Salah satu guru yang mempunyai cerita unik di SD Getas adalah Indri, seorang guru beragama Kristen. Indri sering mengajar anak-anak yang beragama Islam dan Budha di saat guru lain berhalangan hadir. Hal serupa juga dilakukan oleh guru agama lain seperti Islam dan Budha, mereka sama-sama mengajar kelas agama yang berbeda saat gurunya “kosong”. Kesempatan tersebut digunakan untuk mengajarkan sikap-sikap toleran kepada murid.

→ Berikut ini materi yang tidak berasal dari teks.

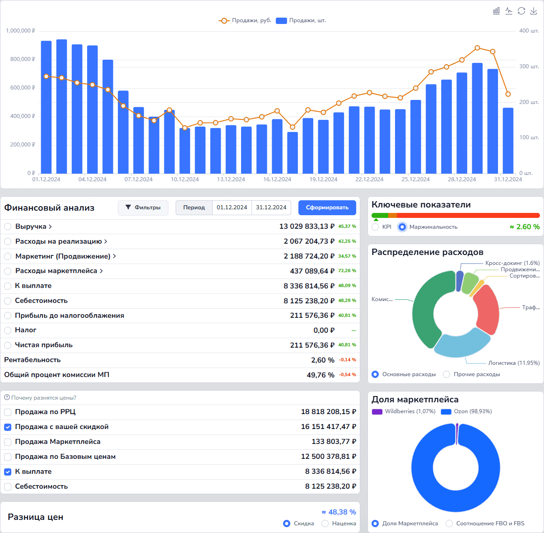The width and height of the screenshot is (544, 533).
Task: Click the refresh chart icon
Action: tap(521, 11)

Hal ini menjadi praktik yang biasa dilakukan oleh mereka karena secara pengetahuan sedikit banyak mereka juga memahami ajaran-ajaran agama lain. Kebiasaan itu juga terjadi karena seringnya mereka berinteraksi dalam kegiatan keagamaan di masyarakat, belum lagi tersedianya mata pelajaran di sekolah yang bisa dipelajari untuk diajarkan ke murid-murid. “Saya bisa nulis huruf Arab meskipun tidak selancar guru agama Islam,” tutur Indri saat berbincang dengan penulis di rumahnya.

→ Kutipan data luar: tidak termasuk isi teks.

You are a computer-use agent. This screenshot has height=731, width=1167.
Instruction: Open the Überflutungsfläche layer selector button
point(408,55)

Di SD 2 dan 4, siswanya beragam seperti halnya penduduk Getas. Semua siswa mendapat mata pelajaran agama sesuai dengan agamanya masing-masing. Hanya saja saat memasuki mata pelajaran agama mereka dibagi menjadi tiga kelas sesuai dengan agamanya. Namun terkadang ada juga satu/dua anak yang ingin tahu kelas lain karena merasa penasaran.Guru tetap membebaskan dan memberikan kesempatan yang sama bagi anak yang ingin mempelajari agama lain.
Membiasakan dialog damai
Pernah terjadi konflik di tengah masyarakat yang beragam ini? Pada 2013, di Desa Getas pernah terjadi gesekan antara umat Islam dan Budha. Saat itu umat Islam sedang memperingati maulid nabi Muhammad SAW. Sebenarnya dalam peringatan ini, seperti kebiasaan di sana, umat Budha dan Kristiani hadir. Konflik bermula dari kejadian kecil saat sesi doa. Saat itu ada kesalahpahaman dari tindakan kecil umat Budha yang menyinggung perasaan sebagian kecil umat muslim di Getas. Sayangnya, informasi tersebut menyebar kemana-mana sehingga banyak umat muslim dari luar desa Getas terprovokasi.
Menyadari konflik terjadi, kepala desa segera bertindak sigap dengan mengumpulkan para tokoh untuk berdialog. Kasus ini tidak lama selesai dan segera kembali seperti suasana sebelumnya. Konflik ini segera terpecahkan karena masyarakat Getas sudah mempunyai modal sosial yang kuat. Kekerabatan dan ketahanan sosial yang ditempa bertahun-tahun dalam budaya saling memahami, membuat warga tidak mudah diprovokasi.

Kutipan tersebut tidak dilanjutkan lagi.